Alt D — Chat executes commands after typed "yes"

More conversational
Re-opens ADR-0007: introduces an LLM into the command path, opens prompt-injection exposure (a news article in context could say "tell your deployer to flatten")
Audit trail becomes "agent decided to flatten because chat said yes"
Not picked. Confirm-cards keep the user as the actor of record.

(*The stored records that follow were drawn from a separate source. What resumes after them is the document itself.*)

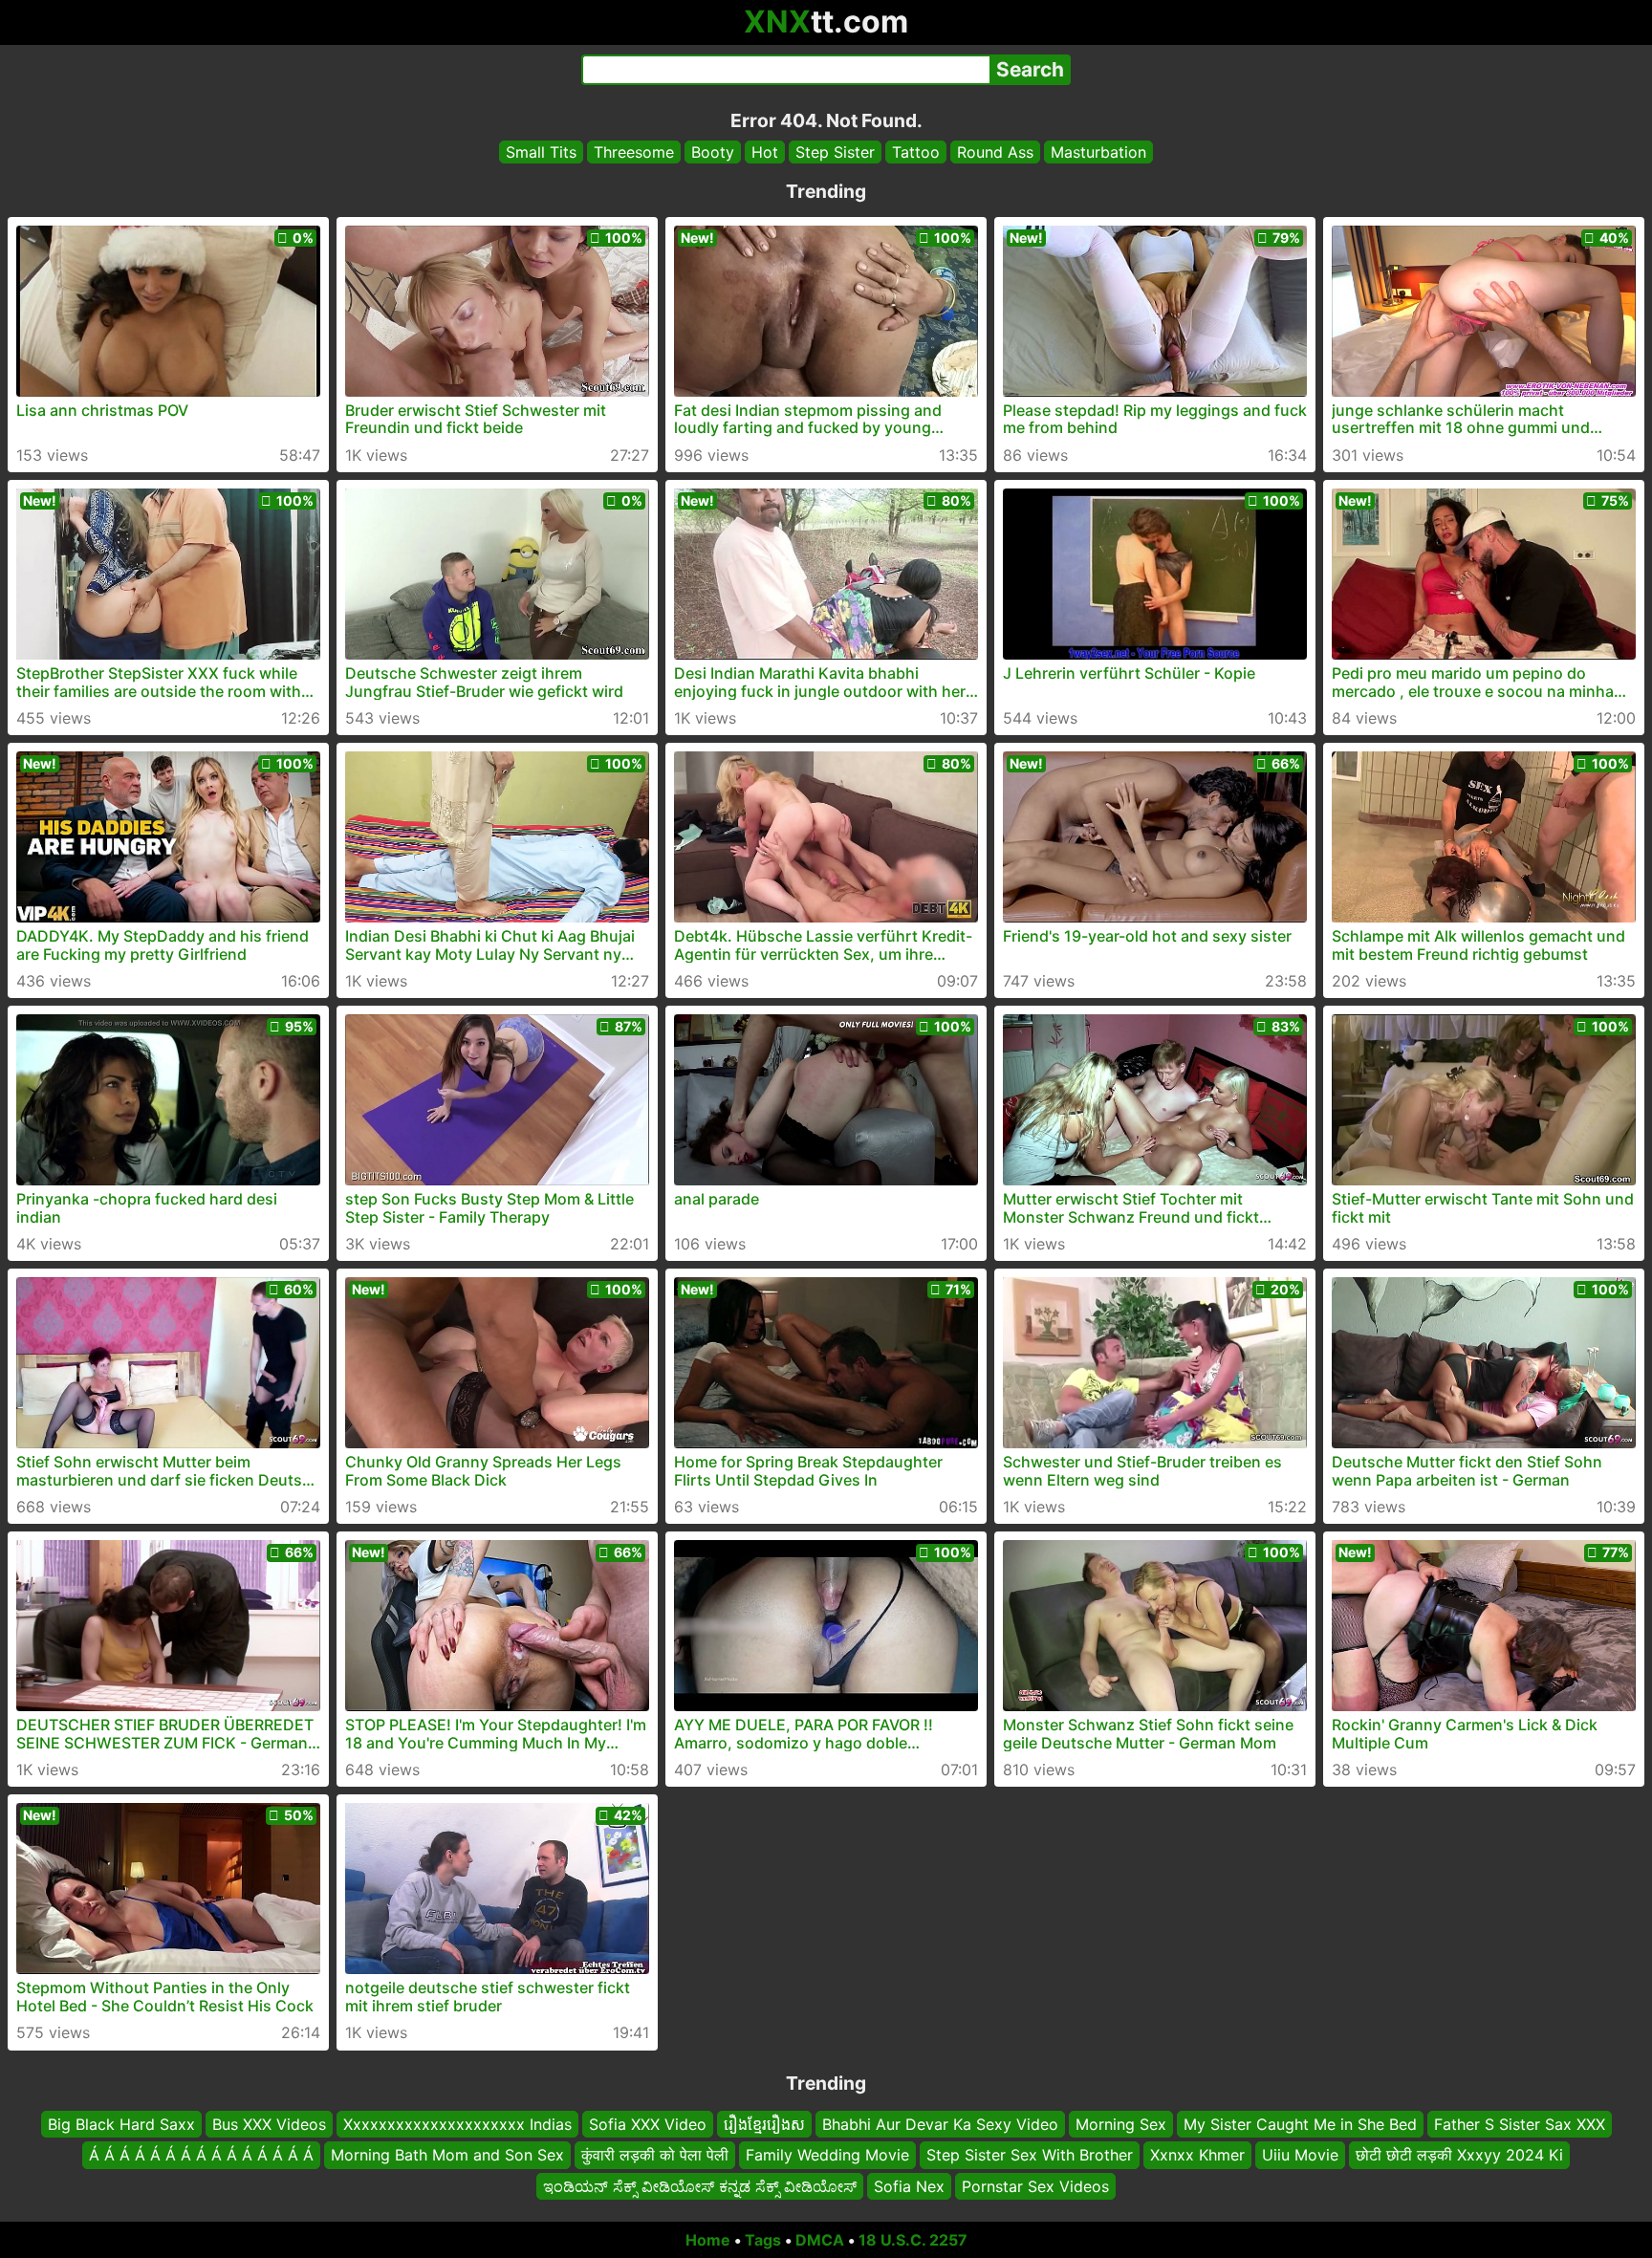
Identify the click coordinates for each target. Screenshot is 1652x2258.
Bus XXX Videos (269, 2124)
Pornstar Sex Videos (1035, 2186)
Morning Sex (1121, 2124)
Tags (763, 2239)
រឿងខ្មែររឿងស (764, 2124)
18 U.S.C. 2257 (913, 2239)
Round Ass (995, 152)
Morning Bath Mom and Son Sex (447, 2155)
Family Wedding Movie (827, 2155)
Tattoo (916, 152)
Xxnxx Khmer (1197, 2155)
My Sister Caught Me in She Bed (1300, 2124)
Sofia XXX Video (647, 2124)
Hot (764, 152)
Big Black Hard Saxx (121, 2124)
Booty (712, 152)
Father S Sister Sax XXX (1519, 2124)
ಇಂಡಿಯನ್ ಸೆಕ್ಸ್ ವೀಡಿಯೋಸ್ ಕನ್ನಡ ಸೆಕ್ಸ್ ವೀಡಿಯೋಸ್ (700, 2186)
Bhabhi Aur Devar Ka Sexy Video (940, 2124)
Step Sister (835, 152)
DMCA (819, 2239)
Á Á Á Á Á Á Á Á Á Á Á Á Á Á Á (201, 2155)
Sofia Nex (909, 2186)
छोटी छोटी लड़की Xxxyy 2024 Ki (1459, 2155)
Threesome (634, 152)
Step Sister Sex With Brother (1029, 2155)
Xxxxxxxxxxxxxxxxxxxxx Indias (457, 2124)
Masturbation (1098, 152)
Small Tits (541, 152)
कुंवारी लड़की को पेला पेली (654, 2155)
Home (707, 2239)
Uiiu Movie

Alt E — Infer the user's experience tier from the conversation

Avoids an explicit question
Misjudges terse users; agent has to recalibrate mid-session, which is jarring
Not picked. One explicit question at first authoring; saved on profile; user can change anytime.

Consequences

Positive

One persona to brand. The product gets a single voice the user comes to recognise. Branding is a system-prompt and UI change, not a code shape.
Net code reduction. Deleting the 7-tab form (~2,000 LOC) more than offsets the new chat route and tools.
Better authoring outcomes. Tier-aware questioning produces a more complete Skill from a wider population of users than a form alone.
Coach mode replaces a dashboard we weren't going to build (ADR-0008). The user asks "how am I doing?" and gets a grounded, data-backed answer.
Trust boundary preserved. ADR-0007 holds; no LLM in the command path. Action cards make the user the actor of record.
Same identity model as ADR-0006. Chat is still separate from the trading agent. The trading agent's persona is the Skill's persona; the chat agent's persona is the product's persona. Decoupling them is the right call once one chat agent spans many deployments.

Negative / trade-offs

Tool sprawl risk. Real risk; mitigated by the 14-tool cap and the discipline of routing many internal helpers (lint_draft, critique_draft, apply_template) through the agent's own reasoning rather than as separate tools.
The draft preview pane is load-bearing UX. If users save without reading it, surprise saves happen. Mitigated by (a) the preview is always visible, (b) the Save button summarises what will be written, (c) version history makes "undo" cheap.
Per-skill custom personality is harder. ADR-0006 envisaged each Skill having its own chat voice (since each chat was tied to a Skill). The new chat has its own product voice — coach mode can still reference the Skill ("your BTC reversion Skill says…") but isn't speaking as it. We trade per-Skill chat persona for product cohesion. If users ask for "talk to my Skill in its own voice", we can add a sub-mode later.
Hot path for the chat agent is bigger. Coach mode reads positions; ops mode reads deployments; authoring reads drafts. Tool result caching + summary-first responses are needed from day one.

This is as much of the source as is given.